*Brief:* Quote these lines verbatim, from the line with "Task: Click the Cut scissors icon in toolbar" to the line with "Looking at the screenshot, I should (1142, 142).", and nothing else.

[Entries on where items appear]
##########
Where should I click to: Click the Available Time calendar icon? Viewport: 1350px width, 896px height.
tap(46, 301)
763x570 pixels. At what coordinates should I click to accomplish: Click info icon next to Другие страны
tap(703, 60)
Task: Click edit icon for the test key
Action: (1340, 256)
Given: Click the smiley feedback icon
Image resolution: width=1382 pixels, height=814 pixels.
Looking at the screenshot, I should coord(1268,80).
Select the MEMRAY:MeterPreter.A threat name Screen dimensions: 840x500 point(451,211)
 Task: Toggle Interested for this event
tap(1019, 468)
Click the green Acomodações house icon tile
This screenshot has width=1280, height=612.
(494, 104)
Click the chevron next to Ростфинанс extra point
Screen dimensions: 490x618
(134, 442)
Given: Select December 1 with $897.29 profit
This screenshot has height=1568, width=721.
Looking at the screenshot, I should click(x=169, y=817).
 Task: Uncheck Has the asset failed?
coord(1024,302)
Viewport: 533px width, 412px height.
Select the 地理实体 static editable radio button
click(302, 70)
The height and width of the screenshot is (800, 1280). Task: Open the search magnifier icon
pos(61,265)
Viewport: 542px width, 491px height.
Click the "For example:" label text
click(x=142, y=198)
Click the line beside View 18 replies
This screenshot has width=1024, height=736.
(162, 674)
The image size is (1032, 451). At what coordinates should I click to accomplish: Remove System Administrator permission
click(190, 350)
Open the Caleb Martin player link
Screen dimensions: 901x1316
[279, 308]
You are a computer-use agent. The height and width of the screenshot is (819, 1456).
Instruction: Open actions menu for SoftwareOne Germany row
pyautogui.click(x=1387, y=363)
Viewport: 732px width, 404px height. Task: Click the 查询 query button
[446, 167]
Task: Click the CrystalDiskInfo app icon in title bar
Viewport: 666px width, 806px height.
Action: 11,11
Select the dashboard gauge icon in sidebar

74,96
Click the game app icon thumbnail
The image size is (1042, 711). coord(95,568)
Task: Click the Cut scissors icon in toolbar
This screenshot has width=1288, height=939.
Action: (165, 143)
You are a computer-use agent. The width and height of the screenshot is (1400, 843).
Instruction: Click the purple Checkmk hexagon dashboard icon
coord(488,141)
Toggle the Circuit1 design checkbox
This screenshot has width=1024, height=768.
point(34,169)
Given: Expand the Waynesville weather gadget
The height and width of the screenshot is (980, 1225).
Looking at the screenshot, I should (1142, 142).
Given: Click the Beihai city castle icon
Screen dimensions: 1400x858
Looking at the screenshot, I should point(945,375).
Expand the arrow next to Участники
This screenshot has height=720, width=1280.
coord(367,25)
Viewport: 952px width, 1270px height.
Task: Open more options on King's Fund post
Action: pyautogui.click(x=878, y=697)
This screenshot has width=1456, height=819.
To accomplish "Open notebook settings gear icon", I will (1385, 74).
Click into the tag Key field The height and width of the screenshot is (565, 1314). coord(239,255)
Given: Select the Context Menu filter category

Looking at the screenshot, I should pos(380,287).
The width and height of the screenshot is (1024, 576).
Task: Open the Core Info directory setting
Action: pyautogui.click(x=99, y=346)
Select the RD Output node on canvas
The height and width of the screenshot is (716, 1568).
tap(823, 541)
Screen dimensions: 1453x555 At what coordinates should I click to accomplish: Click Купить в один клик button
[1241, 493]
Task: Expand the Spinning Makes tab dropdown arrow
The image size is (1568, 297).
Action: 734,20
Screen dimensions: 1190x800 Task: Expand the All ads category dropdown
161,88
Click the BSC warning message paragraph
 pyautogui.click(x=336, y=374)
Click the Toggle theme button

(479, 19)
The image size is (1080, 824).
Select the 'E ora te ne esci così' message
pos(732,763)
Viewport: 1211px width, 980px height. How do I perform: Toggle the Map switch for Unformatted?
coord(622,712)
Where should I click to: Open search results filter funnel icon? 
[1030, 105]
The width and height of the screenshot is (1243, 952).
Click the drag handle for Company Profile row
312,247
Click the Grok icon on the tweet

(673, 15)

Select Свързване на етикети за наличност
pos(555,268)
##########
*Correct response:*
Task: Click the Cut scissors icon in toolbar
This screenshot has width=1288, height=939.
Action: (165, 143)
You are a computer-use agent. The width and height of the screenshot is (1400, 843).
Instruction: Click the purple Checkmk hexagon dashboard icon
coord(488,141)
Toggle the Circuit1 design checkbox
This screenshot has width=1024, height=768.
point(34,169)
Given: Expand the Waynesville weather gadget
The height and width of the screenshot is (980, 1225).
Looking at the screenshot, I should (1142, 142).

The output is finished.